Durante la cena, el marqués había mirado a Matilda con creciente pasión, y ahora deseaba hallar a
Hippolita en la disposición de ánimo que su señor le había prometido. Los portentos que lo
alarmaron los había olvidado, desplazados por sus deseos. Se deslizó con cautela y sin ser visto al
aposento de Hippolita, y penetró en él con la decisión de animarla para que accediera al divorcio,
puesto que estaba claro que Manfredo ponía como condición inexcusable de la entrega de Matilda su
propia unión con Isabella.
Al marqués no le sorprendió el silencio que reinaba en los aposentos de la princesa. Dedujo que
se hallaría en el oratorio, como le habían dicho, y se internó en la estancia. La puerta estaba
entornada y reinaba la oscuridad. Abriendo suavemente la puerta, vio a una persona arrodillada ante
el altar, pero cuando se aproximó no le pareció una mujer, sino alguien con un largo hábito de lana,
de espaldas a él. Esa persona parecía absorta en la oración. El marqués estaba a punto de volverse,
cuando la figura se alzó y permaneció unos momentos recogida en meditación, sin mirarle. El
marqués, aguardando que aquella persona se adelantara, y excusándose por su improcedente
intromisión, dijo:
—Reverendo padre, busco a la señora Hippolita.
—¡Hippolita! —repitió una voz hueca—. ¿Has venido a este castillo en busca de Hippolita?
Entonces, la figura, dándose lentamente la vuelta, descubrió ante Federico las mandíbulas
descarnadas y las cuencas vacías de una calavera, envuelta en la capucha de un eremita.

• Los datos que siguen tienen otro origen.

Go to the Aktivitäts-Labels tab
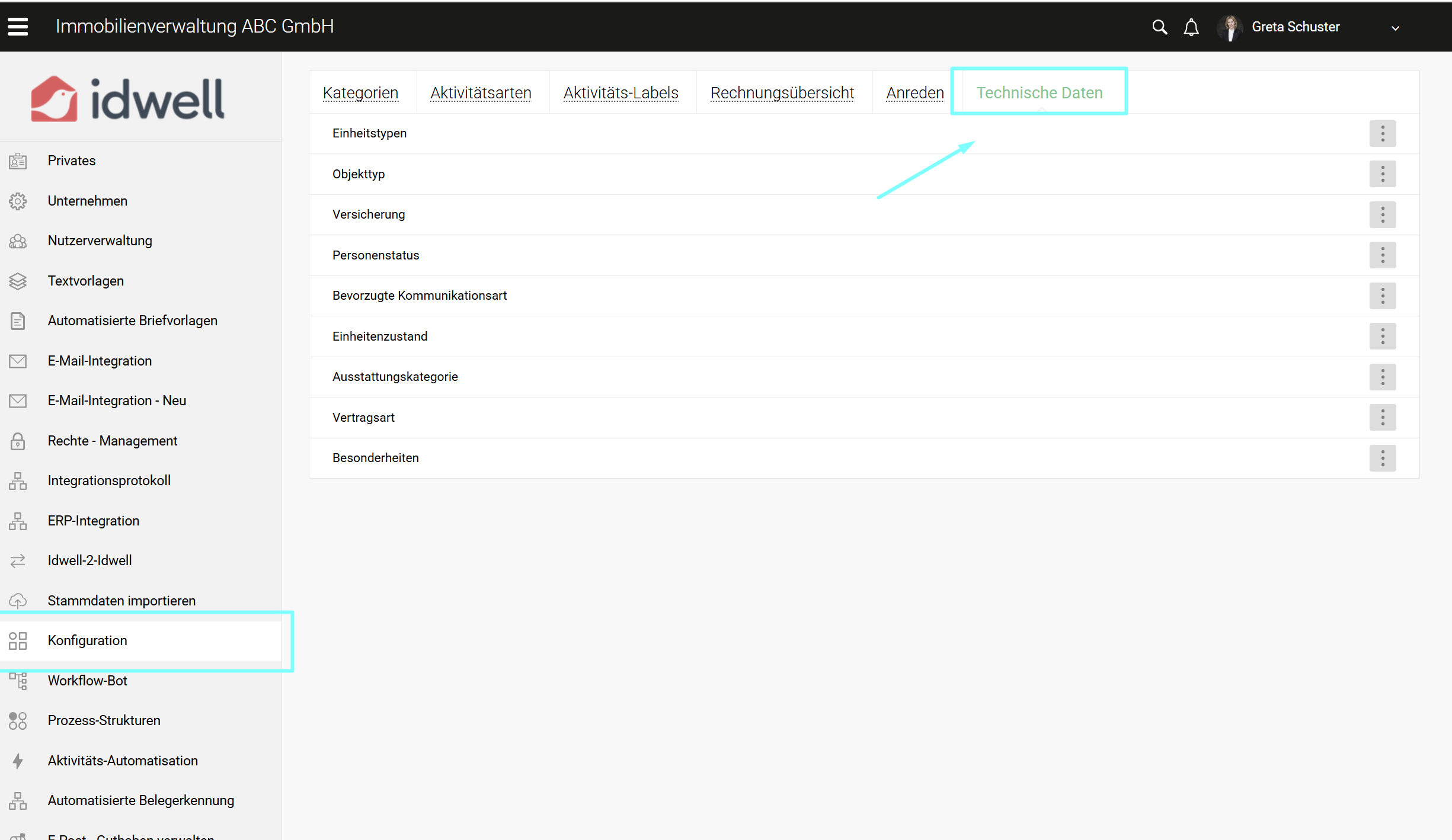Viewport: 1452px width, 840px height. pos(621,93)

—¡Ángeles del cielo, protegedme! —exclamó Federico, cayendo de rodillas y suplicando al
espectro que se apiadara de él.
—¿No me recuerdas? —preguntó la aparición—. ¡Acuérdate del bosque de Joppe!
—¿Eres tú el santo ermitaño? —inquirió Federico, temblando—. ¿Qué puedo hacer en favor de tu
descanso eterno?
—¿Fuiste liberado de la prisión para entregarte a los deleites carnales? ¿Has olvidado el sable
enterrado y el mandato celestial grabado en él?
—No, no los he olvidado. Pero dime, espíritu bendito, ¿qué quieres de mí? ¿Qué me queda por
hacer?
—¡Olvidarte de Matilda! —dijo la aparición, y se desvaneció.
A Federico se le heló la sangre en las venas. Durante unos minutos permaneció inmóvil. Luego se
prosternó ante el altar e imploró la intercesión de todos los santos para obtener el perdón. Un
torrente de lágrimas siguió a este arrebato, y la imagen de la hermosa Matilda surgió en su mente.
Así permaneció, postrado en el suelo, sumido en un conflicto entre la penitencia y la pasión.